» **What is expected**
Write out, word for word, the line that contains "This screenshot has height=1220, width=1363." and each line after it down to the last line of the data below. Include nothing more.

--- Data for the task Enclosed Below ---

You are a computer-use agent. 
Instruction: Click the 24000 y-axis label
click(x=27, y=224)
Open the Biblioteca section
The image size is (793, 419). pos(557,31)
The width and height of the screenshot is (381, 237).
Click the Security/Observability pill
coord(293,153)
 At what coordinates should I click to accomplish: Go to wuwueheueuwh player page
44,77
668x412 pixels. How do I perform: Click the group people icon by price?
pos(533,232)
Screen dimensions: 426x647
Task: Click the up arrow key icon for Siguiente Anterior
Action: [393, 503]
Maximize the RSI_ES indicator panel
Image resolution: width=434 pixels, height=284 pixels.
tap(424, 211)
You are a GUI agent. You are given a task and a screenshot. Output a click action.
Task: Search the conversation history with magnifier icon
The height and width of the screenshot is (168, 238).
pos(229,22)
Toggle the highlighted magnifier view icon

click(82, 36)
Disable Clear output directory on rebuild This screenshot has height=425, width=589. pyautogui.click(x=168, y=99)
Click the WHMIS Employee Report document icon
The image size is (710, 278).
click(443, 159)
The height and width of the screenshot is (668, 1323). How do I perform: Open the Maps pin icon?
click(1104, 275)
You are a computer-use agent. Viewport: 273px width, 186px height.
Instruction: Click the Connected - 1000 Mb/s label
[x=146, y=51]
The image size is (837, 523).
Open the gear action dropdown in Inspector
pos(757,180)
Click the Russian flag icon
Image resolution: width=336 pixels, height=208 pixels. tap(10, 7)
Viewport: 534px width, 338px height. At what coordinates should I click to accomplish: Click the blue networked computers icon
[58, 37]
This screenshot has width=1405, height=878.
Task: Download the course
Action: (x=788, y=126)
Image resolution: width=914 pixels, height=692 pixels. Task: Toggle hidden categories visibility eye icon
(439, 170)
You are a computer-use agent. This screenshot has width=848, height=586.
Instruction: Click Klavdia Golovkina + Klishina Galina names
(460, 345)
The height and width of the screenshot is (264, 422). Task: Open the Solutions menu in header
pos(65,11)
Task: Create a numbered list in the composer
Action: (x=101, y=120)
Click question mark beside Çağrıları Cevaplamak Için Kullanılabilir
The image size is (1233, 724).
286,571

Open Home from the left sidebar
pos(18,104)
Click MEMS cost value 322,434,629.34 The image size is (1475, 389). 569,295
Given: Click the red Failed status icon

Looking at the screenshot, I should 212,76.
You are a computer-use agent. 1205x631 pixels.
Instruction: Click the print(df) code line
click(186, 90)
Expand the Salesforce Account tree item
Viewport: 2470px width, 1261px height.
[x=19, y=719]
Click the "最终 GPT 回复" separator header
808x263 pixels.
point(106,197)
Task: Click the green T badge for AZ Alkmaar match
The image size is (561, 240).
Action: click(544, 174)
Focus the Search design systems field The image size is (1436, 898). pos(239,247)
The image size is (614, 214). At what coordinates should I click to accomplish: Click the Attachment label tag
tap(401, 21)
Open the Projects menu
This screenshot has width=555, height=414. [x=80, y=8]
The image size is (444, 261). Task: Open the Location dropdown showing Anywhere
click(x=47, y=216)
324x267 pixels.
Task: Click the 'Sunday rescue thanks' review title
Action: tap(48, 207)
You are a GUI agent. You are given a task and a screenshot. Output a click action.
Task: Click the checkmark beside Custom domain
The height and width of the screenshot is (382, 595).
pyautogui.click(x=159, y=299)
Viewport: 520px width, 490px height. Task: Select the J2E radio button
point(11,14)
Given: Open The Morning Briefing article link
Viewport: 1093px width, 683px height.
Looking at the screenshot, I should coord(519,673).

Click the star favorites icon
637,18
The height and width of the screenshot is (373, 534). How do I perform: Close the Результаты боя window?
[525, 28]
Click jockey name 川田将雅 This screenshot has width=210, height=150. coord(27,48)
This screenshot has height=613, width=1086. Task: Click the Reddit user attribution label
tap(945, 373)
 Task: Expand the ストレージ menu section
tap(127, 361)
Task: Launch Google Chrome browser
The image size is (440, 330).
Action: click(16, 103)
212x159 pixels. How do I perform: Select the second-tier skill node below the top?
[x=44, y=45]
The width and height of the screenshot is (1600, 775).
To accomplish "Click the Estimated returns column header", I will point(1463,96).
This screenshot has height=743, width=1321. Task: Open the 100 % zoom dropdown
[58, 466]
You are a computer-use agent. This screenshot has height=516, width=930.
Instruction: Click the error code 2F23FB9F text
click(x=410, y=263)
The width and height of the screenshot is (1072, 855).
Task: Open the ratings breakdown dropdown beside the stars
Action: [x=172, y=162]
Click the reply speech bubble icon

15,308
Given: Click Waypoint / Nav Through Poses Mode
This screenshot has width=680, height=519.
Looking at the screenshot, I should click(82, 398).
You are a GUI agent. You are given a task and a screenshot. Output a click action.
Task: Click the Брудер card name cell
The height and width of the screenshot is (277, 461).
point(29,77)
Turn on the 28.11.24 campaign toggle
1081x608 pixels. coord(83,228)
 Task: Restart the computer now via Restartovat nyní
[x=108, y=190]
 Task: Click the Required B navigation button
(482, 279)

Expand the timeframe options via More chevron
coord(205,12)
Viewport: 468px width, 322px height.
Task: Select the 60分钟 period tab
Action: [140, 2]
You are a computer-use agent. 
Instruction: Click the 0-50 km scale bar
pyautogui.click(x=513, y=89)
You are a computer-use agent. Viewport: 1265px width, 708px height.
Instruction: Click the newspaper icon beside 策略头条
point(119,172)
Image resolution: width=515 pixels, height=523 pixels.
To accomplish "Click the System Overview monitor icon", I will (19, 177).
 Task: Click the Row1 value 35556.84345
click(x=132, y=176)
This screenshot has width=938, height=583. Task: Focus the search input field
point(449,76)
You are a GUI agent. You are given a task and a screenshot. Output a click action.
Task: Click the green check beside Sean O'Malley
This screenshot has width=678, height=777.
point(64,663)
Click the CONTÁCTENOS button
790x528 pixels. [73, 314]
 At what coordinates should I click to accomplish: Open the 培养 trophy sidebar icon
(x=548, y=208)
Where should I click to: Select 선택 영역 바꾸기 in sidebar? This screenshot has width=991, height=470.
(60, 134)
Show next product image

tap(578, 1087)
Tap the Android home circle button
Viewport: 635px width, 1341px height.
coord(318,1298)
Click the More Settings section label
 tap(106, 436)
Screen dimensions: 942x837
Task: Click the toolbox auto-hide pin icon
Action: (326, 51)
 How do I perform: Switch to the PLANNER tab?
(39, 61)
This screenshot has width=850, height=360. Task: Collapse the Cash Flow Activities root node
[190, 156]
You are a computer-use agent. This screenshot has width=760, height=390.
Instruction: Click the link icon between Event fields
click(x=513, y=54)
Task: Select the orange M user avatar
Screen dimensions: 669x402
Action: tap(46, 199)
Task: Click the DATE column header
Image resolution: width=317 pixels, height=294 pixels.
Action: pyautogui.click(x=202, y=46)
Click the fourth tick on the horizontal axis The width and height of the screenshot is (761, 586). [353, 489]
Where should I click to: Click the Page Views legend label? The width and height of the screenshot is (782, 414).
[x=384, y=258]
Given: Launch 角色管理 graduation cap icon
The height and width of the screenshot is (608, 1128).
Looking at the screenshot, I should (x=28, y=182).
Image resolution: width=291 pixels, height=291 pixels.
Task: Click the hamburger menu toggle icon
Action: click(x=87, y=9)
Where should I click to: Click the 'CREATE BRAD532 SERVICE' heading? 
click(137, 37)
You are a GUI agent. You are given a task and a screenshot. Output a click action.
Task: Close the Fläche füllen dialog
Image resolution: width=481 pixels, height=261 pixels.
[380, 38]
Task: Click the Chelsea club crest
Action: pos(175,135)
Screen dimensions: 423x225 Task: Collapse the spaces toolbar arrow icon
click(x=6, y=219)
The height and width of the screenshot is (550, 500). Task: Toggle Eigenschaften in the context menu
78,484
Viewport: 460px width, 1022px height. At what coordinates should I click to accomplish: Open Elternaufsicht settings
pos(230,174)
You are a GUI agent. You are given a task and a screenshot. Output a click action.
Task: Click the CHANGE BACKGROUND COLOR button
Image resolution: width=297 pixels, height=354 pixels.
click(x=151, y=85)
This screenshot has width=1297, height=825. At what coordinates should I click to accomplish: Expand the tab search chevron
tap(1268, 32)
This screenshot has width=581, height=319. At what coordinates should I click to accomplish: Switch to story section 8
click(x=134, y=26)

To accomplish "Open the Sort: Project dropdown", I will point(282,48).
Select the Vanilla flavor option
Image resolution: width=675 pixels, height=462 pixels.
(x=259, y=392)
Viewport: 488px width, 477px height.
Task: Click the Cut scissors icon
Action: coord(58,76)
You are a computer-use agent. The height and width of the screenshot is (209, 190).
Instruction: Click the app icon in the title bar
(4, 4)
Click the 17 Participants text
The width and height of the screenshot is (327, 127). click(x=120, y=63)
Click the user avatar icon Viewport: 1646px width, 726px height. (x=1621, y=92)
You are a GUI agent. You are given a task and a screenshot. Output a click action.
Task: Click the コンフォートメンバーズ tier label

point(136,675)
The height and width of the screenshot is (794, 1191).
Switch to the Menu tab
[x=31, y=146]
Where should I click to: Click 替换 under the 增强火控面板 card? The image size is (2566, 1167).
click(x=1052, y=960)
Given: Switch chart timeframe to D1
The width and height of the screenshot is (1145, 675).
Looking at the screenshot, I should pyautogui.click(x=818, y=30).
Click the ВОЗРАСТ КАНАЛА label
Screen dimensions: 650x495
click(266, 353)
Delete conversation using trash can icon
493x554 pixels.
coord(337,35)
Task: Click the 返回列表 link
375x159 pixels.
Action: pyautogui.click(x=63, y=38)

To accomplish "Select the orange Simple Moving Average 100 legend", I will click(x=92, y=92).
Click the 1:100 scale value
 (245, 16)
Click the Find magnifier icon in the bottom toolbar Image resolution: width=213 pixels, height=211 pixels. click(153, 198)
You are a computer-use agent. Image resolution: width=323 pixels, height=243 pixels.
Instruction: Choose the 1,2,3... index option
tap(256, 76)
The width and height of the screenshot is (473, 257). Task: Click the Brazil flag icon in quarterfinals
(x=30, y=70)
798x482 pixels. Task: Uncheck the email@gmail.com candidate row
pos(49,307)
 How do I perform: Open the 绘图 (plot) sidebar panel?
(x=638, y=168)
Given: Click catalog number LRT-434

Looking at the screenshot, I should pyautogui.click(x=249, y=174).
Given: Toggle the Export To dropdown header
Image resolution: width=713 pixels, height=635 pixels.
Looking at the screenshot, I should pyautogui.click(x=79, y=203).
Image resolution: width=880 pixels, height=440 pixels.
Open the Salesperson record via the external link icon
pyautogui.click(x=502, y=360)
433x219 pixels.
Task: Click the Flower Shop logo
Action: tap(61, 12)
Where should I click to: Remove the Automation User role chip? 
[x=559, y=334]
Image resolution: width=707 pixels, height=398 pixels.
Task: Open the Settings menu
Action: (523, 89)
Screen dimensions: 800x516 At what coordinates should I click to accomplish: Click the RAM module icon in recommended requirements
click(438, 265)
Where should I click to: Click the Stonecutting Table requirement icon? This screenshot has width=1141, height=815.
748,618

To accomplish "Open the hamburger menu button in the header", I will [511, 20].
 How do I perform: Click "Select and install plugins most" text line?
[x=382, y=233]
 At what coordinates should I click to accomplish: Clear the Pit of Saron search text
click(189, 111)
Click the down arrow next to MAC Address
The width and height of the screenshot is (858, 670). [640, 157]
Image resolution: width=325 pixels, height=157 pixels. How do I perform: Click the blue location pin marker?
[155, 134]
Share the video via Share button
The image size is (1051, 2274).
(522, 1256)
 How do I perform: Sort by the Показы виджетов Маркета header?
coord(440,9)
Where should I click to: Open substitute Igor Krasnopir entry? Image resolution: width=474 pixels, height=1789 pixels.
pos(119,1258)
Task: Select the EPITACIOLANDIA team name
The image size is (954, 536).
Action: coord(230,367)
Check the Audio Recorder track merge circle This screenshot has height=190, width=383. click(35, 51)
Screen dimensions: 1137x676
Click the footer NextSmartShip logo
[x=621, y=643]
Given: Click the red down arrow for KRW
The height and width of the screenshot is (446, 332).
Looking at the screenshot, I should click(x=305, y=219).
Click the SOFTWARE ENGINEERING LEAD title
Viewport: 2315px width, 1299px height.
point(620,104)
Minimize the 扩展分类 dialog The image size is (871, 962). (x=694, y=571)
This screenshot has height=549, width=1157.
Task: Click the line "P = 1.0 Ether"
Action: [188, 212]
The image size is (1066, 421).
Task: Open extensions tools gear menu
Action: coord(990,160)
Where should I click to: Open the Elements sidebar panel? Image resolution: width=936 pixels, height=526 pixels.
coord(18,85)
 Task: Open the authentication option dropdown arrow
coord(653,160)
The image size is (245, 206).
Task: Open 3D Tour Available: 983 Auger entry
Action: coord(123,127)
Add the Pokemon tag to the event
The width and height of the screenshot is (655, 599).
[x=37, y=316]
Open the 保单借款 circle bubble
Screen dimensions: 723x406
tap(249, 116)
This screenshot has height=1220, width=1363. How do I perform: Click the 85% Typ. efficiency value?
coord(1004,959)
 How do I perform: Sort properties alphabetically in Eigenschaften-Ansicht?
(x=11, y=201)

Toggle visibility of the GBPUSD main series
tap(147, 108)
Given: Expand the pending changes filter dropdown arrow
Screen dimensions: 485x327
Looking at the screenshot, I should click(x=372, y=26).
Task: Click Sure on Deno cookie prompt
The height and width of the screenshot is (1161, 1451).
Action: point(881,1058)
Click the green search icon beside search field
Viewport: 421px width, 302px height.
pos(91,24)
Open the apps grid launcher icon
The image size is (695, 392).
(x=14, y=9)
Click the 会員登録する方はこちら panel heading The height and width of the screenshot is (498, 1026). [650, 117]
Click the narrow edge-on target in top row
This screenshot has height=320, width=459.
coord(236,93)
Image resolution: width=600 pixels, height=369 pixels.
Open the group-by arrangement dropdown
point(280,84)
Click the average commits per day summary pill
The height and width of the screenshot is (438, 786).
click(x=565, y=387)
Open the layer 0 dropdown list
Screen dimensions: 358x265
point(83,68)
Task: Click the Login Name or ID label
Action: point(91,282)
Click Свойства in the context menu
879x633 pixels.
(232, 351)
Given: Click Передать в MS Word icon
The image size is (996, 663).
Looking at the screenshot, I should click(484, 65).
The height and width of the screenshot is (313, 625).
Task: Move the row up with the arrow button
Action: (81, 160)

--- End of Enclosed Data for the task ---

» **Task output**
This screenshot has height=1220, width=1363. How do I perform: Click the 85% Typ. efficiency value?
coord(1004,959)
 How do I perform: Sort properties alphabetically in Eigenschaften-Ansicht?
(x=11, y=201)

Toggle visibility of the GBPUSD main series
tap(147, 108)
Given: Expand the pending changes filter dropdown arrow
Screen dimensions: 485x327
Looking at the screenshot, I should click(x=372, y=26).
Task: Click Sure on Deno cookie prompt
The height and width of the screenshot is (1161, 1451).
Action: point(881,1058)
Click the green search icon beside search field
Viewport: 421px width, 302px height.
pos(91,24)
Open the apps grid launcher icon
The image size is (695, 392).
(x=14, y=9)
Click the 会員登録する方はこちら panel heading The height and width of the screenshot is (498, 1026). [650, 117]
Click the narrow edge-on target in top row
This screenshot has height=320, width=459.
coord(236,93)
Image resolution: width=600 pixels, height=369 pixels.
Open the group-by arrangement dropdown
point(280,84)
Click the average commits per day summary pill
The height and width of the screenshot is (438, 786).
click(x=565, y=387)
Open the layer 0 dropdown list
Screen dimensions: 358x265
point(83,68)
Task: Click the Login Name or ID label
Action: point(91,282)
Click Свойства in the context menu
879x633 pixels.
(232, 351)
Given: Click Передать в MS Word icon
The image size is (996, 663).
Looking at the screenshot, I should click(484, 65).
The height and width of the screenshot is (313, 625).
Task: Move the row up with the arrow button
Action: (81, 160)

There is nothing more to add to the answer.